[Saved data entries]

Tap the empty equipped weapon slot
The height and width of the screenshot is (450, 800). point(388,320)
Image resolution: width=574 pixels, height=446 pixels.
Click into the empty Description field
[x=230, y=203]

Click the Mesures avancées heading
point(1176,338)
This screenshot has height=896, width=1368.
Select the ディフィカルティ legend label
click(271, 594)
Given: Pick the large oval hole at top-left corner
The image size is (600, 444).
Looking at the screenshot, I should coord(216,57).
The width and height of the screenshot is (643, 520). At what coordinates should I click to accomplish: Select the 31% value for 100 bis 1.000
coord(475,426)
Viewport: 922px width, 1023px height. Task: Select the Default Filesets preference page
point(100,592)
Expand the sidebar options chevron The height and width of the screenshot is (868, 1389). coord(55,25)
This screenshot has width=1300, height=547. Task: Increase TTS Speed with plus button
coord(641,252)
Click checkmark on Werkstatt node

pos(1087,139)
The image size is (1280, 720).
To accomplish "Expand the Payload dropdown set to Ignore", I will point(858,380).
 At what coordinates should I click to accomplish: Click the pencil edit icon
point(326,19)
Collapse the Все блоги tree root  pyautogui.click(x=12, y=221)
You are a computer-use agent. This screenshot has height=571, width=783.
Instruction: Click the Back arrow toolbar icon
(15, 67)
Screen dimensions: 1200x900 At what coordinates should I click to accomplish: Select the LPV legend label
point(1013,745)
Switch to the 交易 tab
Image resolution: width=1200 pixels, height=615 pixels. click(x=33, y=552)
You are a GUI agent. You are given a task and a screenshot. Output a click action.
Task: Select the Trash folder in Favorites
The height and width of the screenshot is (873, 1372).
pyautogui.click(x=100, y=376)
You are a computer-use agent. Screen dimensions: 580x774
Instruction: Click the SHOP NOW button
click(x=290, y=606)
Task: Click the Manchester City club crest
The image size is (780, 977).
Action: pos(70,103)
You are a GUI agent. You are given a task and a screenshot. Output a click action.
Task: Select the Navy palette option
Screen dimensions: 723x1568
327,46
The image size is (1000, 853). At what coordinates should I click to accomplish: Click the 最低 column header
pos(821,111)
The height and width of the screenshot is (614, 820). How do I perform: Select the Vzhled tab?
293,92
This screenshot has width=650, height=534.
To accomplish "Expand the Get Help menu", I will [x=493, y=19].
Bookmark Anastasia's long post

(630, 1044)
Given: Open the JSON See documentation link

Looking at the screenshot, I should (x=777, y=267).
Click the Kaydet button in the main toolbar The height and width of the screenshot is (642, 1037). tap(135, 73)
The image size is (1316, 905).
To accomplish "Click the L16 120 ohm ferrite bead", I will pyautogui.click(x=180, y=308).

_Instructions for the task_: The first line of the entries, the line with "This screenshot has height=896, width=1368.", and every line between them should be retyped exactly, and nothing else.

_Exercise solution_:
Tap the empty equipped weapon slot
The height and width of the screenshot is (450, 800). point(388,320)
Image resolution: width=574 pixels, height=446 pixels.
Click into the empty Description field
[x=230, y=203]

Click the Mesures avancées heading
point(1176,338)
This screenshot has height=896, width=1368.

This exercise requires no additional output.